* Begin PAGE EXCERPT *

# Michael Beasley under investigation for sexual assault



## Basel (Mar 31, 2005)

> PHOENIX - The Scottsdale Police Department confirmed Tuesday that they are investigating an allegation of sexual assault against Phoenix Suns player Michael Beasley.
> 
> The incident reportedly took place on January 13.
> 
> ...


http://www.abc15.com/dpp/sports/spo...-against-phoenix-suns-forward-michael-beasley


----------



## Ben (Nov 7, 2006)

Nothing surprises me about this guy anymore.


----------



## Ron (May 8, 2002)

Ben said:


> Nothing surprises me about this guy anymore.


Yeah, think about how close he was to becoming a Laker.


----------



## RollWithEm (Jul 16, 2002)

If I had to list the top 10 NBA players most likely to be linked to sexual assault, he would be on it.


----------



## Basel (Mar 31, 2005)

Who would the other nine be?


----------



## RollWithEm (Jul 16, 2002)

1) Kobe
2) Jason Kidd
3) Andray Blatche
4) Reggie Evans
5) Chris Kaman
6) Larry Sanders (sorry Milwaukee fans)
7) DeMarcus Cousins
8) JR Smith
9) Nick Collison (wild card)


----------



## Diable (Apr 26, 2005)

Beasley seems like he'd be the perfect target for a shakedown, unless he's been hiding his intellect from us all this time. No telling what happened here though.


----------

* End PAGE EXCERPT *
* Begin RAW DATA *

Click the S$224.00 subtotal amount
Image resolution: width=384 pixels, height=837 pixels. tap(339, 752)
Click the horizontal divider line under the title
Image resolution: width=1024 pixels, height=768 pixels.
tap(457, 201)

* End RAW DATA *

ACTIONS TO TAKE —
(a) Answer these about the forum thread:
(i) Which police department is investigating the allegation?
(ii) On what date did the incident reportedly take place?
(iii) According to Ron, what was Beasley close to becoming?
(b) List the usernames of everyone who posts in the forum thread.
(c) Translate this sentence from the forum thread into Spanish: "The incident reportedly took place on January 13."
The data are not needed here.

RESPONSE LIST —
(a)
(i) The Scottsdale Police Department
(ii) January 13
(iii) A Laker

(b)
Basel
Ben
Ron
RollWithEm
Diable

(c) Según los informes, el incidente tuvo lugar el 13 de enero.